I'm working on an application that uses Quartz for scheduling Jobs. The Jobs to be scheduled are created programmatically by reading a properties file. My question is: if I have a cluster of several nodes which of these should create schedules programmatically? Only one of these? Or maybe all?
i have used quartz in a web app, where users, among other things, could create quartz jobs that performed certain tasks.
We have had no problems on that app provided that at least the job names are different for each job. You can also have different group names, and if i remember correctly the jobgroup+jobname combination forms a job key.
Anyway we had no problem with creating an running the jobs from different nodes, but quartz at the time(some 6 months ago, i do not believe this has changed but i am not sure) did not offer the possibility to stop jobs in the cluster, it only could stop jobs on the node the stop command was executed on.
If instead you just want to create a fixed number of jobs when the application starts you better delegate that job to one of the nodes, as the jobs name/group will be read from the same properties file for each node, and conflicts will arise.
Have you tried creating them on all of them? I think you would get some conflict because of duplicate names.
So I think one of the members should create the schedules during startup.
You should only have one system scheduling jobs for the cluster if they are predefined in properties like you say. If all of the systems did it you would needlessly recreate the jobs and maybe put them in a weird state if every server made or deleted the same jobs and triggers.
You could simply only deploy the properties for the jobs to one server and then only one server would try to create them.
You could make a separate app that has the purpose of scheduling the jobs and only run it once.

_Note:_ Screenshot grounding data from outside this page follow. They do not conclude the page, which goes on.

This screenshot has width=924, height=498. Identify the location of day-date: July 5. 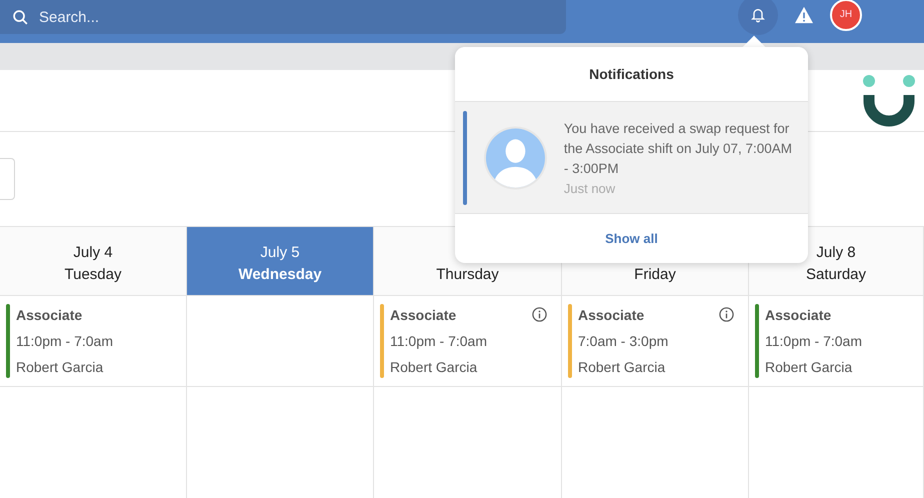
(280, 252).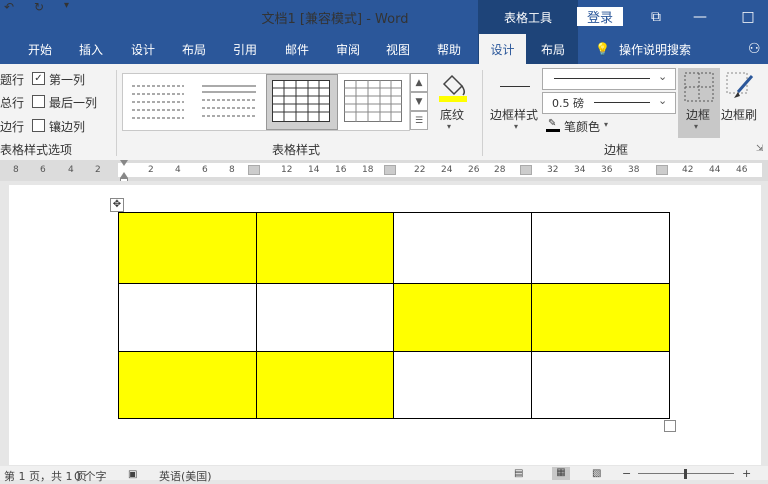  What do you see at coordinates (74, 103) in the screenshot?
I see `last-column-label: 最后一列` at bounding box center [74, 103].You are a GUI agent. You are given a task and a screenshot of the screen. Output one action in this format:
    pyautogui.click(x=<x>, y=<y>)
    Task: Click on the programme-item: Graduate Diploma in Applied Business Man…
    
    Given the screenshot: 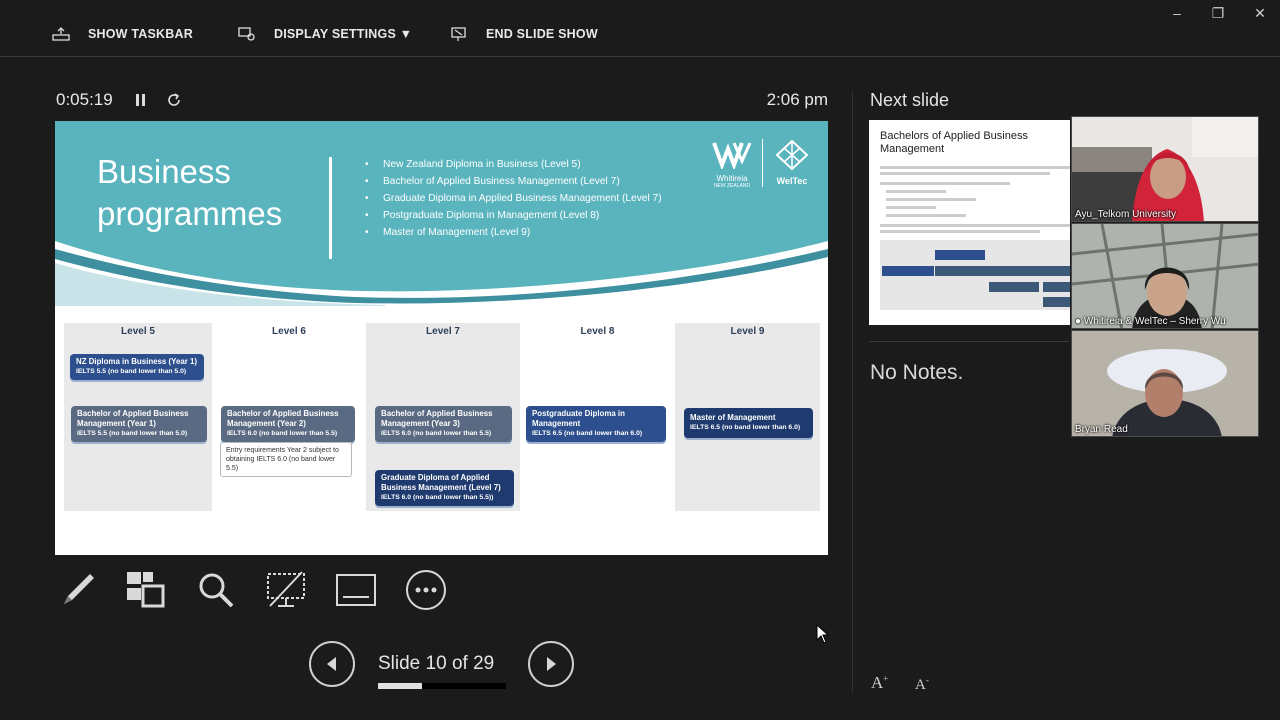 What is the action you would take?
    pyautogui.click(x=514, y=198)
    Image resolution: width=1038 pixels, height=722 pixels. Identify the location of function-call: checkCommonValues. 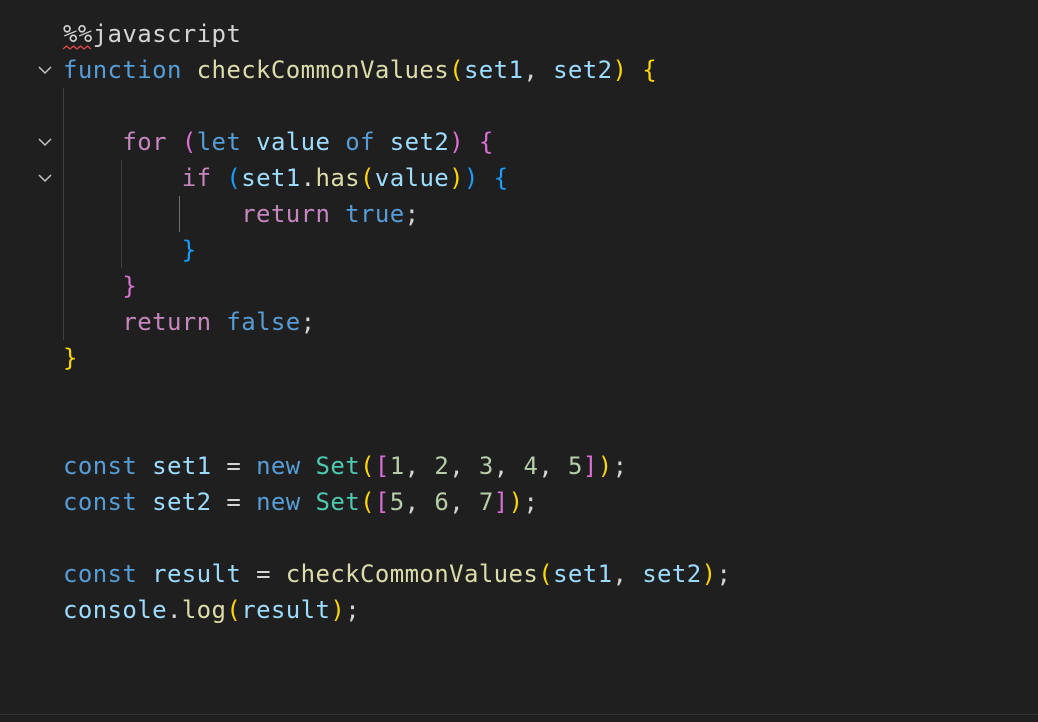
(412, 574). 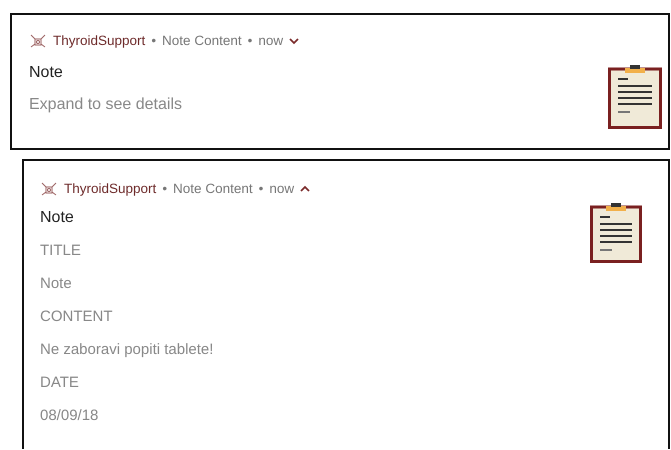 What do you see at coordinates (70, 416) in the screenshot?
I see `notification-text: 08/09/18` at bounding box center [70, 416].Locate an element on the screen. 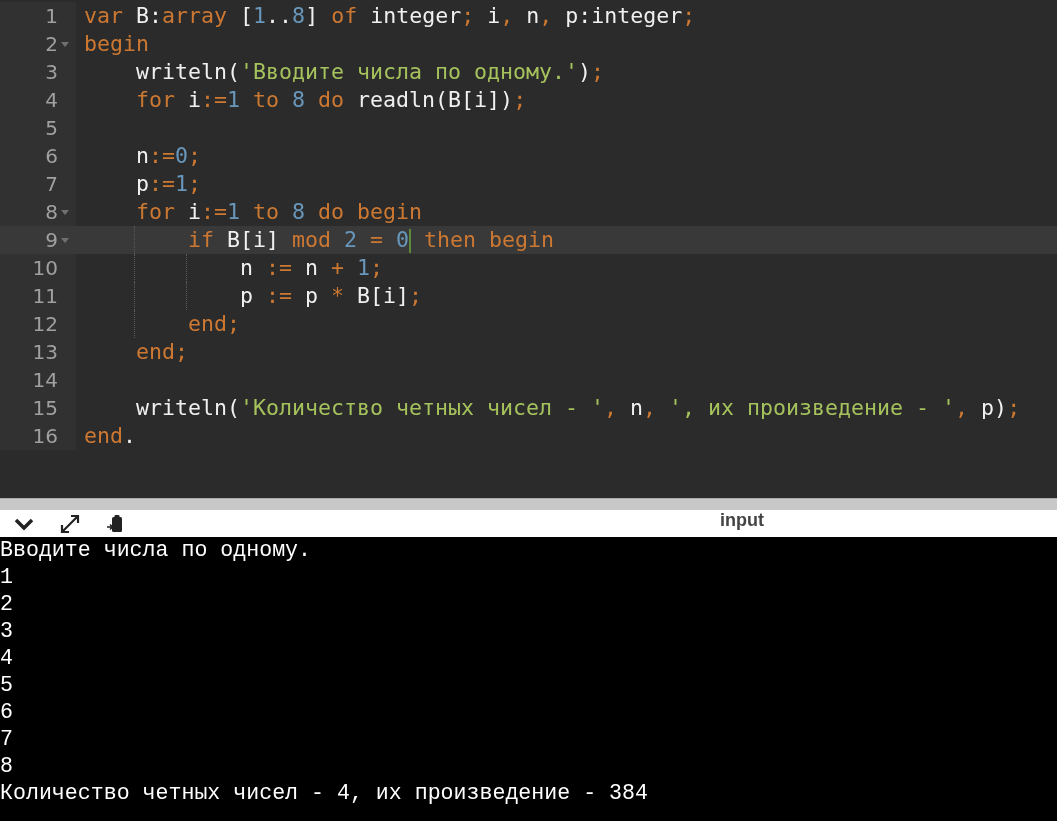  line-number: 8 is located at coordinates (52, 212).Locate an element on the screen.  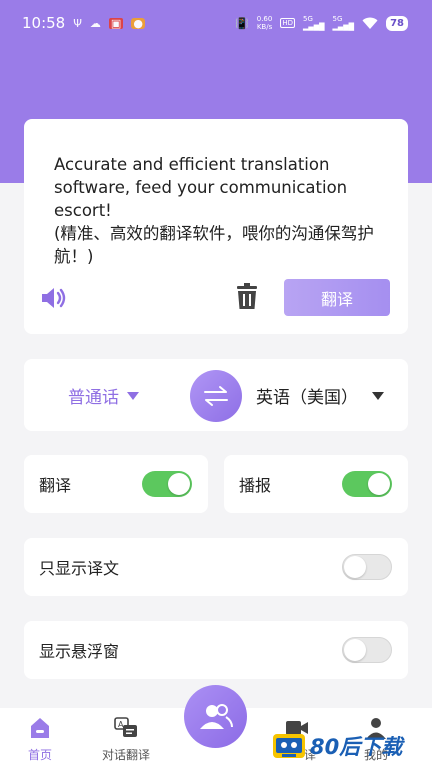
home-icon is located at coordinates (40, 728).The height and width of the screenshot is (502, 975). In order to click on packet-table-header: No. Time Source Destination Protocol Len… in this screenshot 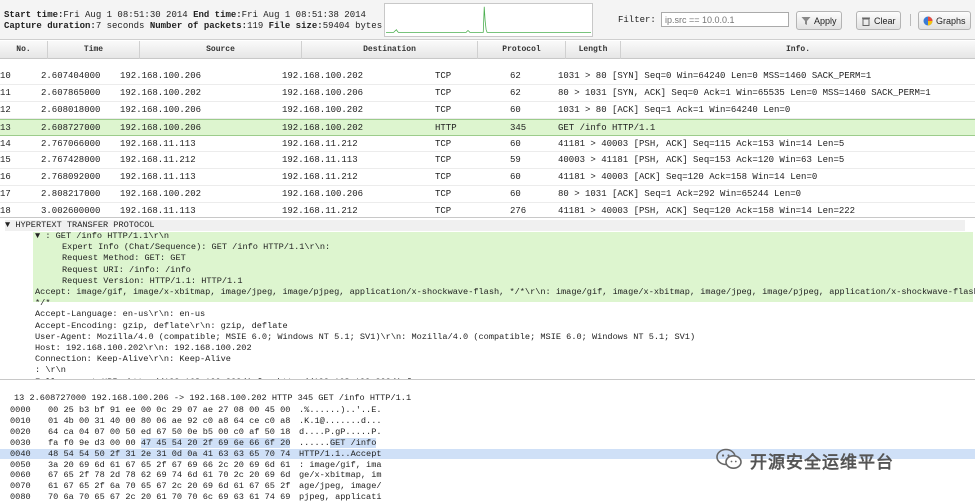, I will do `click(488, 50)`.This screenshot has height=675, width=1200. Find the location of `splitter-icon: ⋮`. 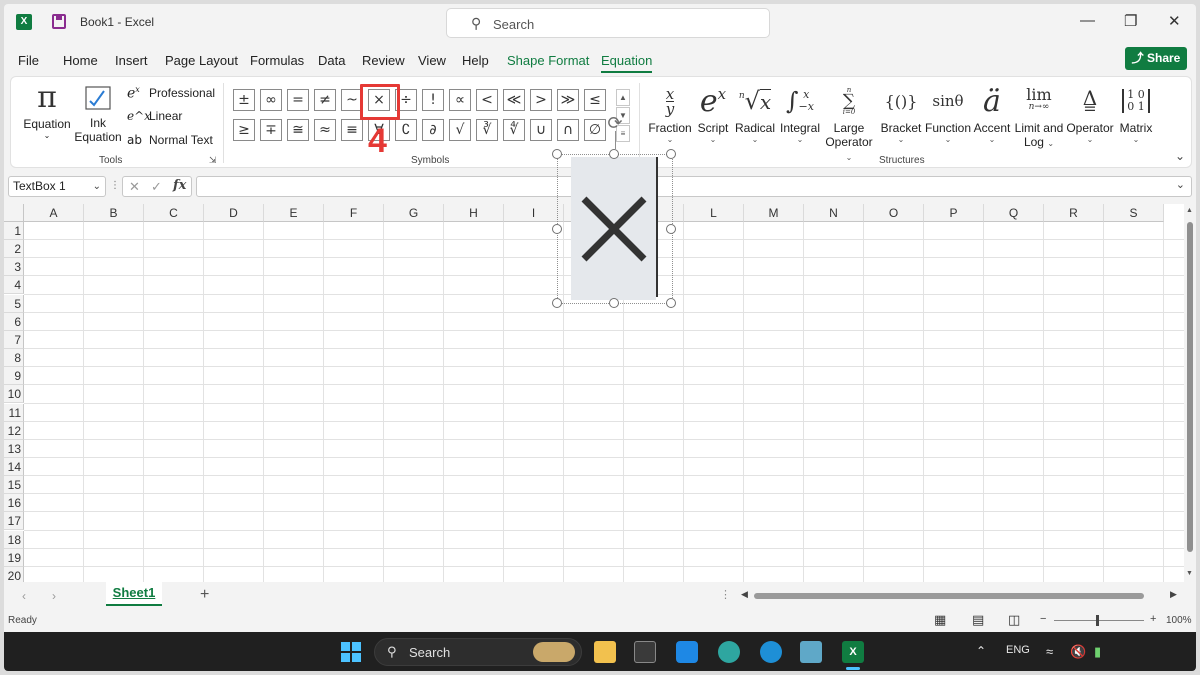

splitter-icon: ⋮ is located at coordinates (726, 594).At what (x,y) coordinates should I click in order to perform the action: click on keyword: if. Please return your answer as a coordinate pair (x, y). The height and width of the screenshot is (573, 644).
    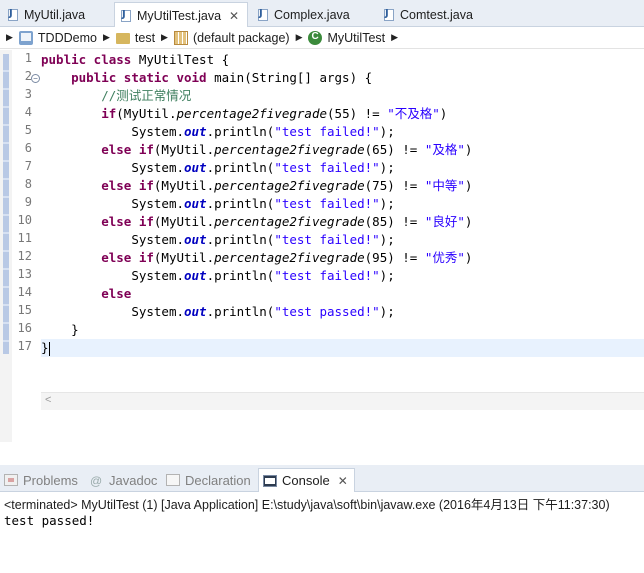
    Looking at the image, I should click on (109, 114).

If these are web servers you could make a simple secured REST API that triggers the scheduling process. Then you could write an automated script to access the API and kick off the scheduling of jobs as part of a deployment or whenever else you desired. If you have multiple servers behind a load balancer it should go to only one server and schedule the jobs which quartz would save to the database backed jobstore. The other nodes in the cluster would receive them the next time they update from the database.